[Collected data]
• • • • •

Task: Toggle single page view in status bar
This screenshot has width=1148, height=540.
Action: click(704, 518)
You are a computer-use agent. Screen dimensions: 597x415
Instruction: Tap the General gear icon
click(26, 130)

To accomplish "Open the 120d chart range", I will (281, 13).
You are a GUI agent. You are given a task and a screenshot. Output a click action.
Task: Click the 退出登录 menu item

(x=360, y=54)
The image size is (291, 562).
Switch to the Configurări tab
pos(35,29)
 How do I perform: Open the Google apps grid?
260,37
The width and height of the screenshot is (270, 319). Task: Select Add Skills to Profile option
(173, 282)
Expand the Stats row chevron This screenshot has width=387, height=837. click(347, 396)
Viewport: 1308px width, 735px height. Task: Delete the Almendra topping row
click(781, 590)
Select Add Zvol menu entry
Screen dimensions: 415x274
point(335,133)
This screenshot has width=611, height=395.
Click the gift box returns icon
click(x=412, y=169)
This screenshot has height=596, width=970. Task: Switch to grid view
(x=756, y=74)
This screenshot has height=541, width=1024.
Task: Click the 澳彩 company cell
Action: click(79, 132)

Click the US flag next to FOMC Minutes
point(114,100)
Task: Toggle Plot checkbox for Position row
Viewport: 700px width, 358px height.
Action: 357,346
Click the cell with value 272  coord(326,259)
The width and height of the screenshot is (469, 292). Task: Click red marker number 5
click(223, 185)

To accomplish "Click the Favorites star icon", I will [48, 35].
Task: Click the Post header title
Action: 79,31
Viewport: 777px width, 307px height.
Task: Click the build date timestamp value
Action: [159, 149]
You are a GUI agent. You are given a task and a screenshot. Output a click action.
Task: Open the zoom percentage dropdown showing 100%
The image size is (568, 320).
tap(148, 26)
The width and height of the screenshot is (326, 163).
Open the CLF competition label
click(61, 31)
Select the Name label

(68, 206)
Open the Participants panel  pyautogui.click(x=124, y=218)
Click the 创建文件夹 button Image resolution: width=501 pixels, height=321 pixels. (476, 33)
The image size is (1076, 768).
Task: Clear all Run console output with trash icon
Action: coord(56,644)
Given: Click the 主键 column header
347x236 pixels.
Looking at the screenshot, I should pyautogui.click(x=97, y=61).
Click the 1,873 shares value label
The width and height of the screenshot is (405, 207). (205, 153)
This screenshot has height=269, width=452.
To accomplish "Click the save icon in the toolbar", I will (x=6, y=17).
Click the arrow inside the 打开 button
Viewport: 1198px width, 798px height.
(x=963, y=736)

• • • • •

Instructions for the task: Given the data above, transcribe exactly the lines from the one containing "This screenshot has width=611, height=395." down to the one containing "The width and height of the screenshot is (326, 163).", and no others.

Solved exercise:
This screenshot has width=611, height=395.
Click the gift box returns icon
click(x=412, y=169)
This screenshot has height=596, width=970. Task: Switch to grid view
(x=756, y=74)
This screenshot has height=541, width=1024.
Task: Click the 澳彩 company cell
Action: click(79, 132)

Click the US flag next to FOMC Minutes
point(114,100)
Task: Toggle Plot checkbox for Position row
Viewport: 700px width, 358px height.
Action: 357,346
Click the cell with value 272  coord(326,259)
The width and height of the screenshot is (469, 292). Task: Click red marker number 5
click(223, 185)

To accomplish "Click the Favorites star icon", I will [48, 35].
Task: Click the Post header title
Action: 79,31
Viewport: 777px width, 307px height.
Task: Click the build date timestamp value
Action: [159, 149]
You are a GUI agent. You are given a task and a screenshot. Output a click action.
Task: Open the zoom percentage dropdown showing 100%
The image size is (568, 320).
tap(148, 26)
The width and height of the screenshot is (326, 163).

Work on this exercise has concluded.